TEXT EXTRACT:
◆ ◆ ◆ ◆ ◆ ◆ ◆

You are exposed to this grave risk no matter if a passenger has really left something behind in your car or not. If a passenger wants to stalk you or worse, they only need to claim to Uber that they left something behind. Uber will give them your information whether the claim is true or it is just a lie designed to be able to contact you for whatever sinister purpose they have in mind.


----------



## uberdriver (Aug 4, 2014)

Gemgirlla said:


> I'm certainly not driving to get it back to them or giving then my home address.


Unfortunately, whether you would want it or not, Uber will give them the number to reach you. Uber's motto is to always please the rider, even if it is at the expense of harming the driver. Drivers are just "the dude".


----------



## Gemgirlla (Oct 16, 2014)

uberdriver said:


> You are exposed to this grave risk whether a passenger has really left something behind in your car or not. If a passenger wants to stalk you or worse, they only need to claim to Uber that they left something behind. Uber will give them your information whether the claim is true or it is just a lie designed to be able to contact you for whatever sinister purpose they have in mind.


Well if someone comes to my house I will have them arrested whether uber gave them my information or not. Fortunately, I live in a neighborhood where the police act fast. In some states, where people have a right to use a gun to defend their property, this would be a risky proposition. Women know how to use firearms as well .


----------



## Gemgirlla (Oct 16, 2014)

uberdriver said:


> Unfortunately, whether you would want it or not, Uber will give them the number to reach you. Uber's motto is to always please the rider, even if it is at the expense of harming the driver. Drivers are just "the dude".


Travis is an idiot. I've never had them give my number to anyone. I'm not saying this has never happened but I do think some Uber Support in certain cities are better than others. I notified uber support in LA immediately after a male pax tried to kiss me (from the back seat) and they got right back to me. I doubt they deactivated him but I suggested not matching him with female drivers and i was worried he might give me a bad rating.


----------



## Txchick (Nov 25, 2014)

Gemgirlla said:


> Travis is an idiot. I've never had them give my number to anyone. I'm not saying this has never happened but I do think some Uber Support in certain cities are better than others. I notified uber support in LA immediately after a male pax tried to kiss me (from the back seat) and they got right back to me. I doubt they deactivated him but I suggested not matching him with female drivers and i was worried he might give me a bad rating.

◆ ◆ ◆ ◆ ◆ ◆ ◆

RECORDS SHOWN:
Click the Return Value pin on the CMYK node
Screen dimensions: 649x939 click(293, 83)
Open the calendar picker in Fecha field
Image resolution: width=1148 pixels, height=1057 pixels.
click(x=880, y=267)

◆ ◆ ◆ ◆ ◆ ◆ ◆

TASK REQUIREMENTS:
From the Uber driver forum thread above, write out word for word the passage starting with "Well if someone" and going on through "firearms as well .".

CORRECT OUTPUT:
Well if someone comes to my house I will have them arrested whether uber gave them my information or not. Fortunately, I live in a neighborhood where the police act fast. In some states, where people have a right to use a gun to defend their property, this would be a risky proposition. Women know how to use firearms as well .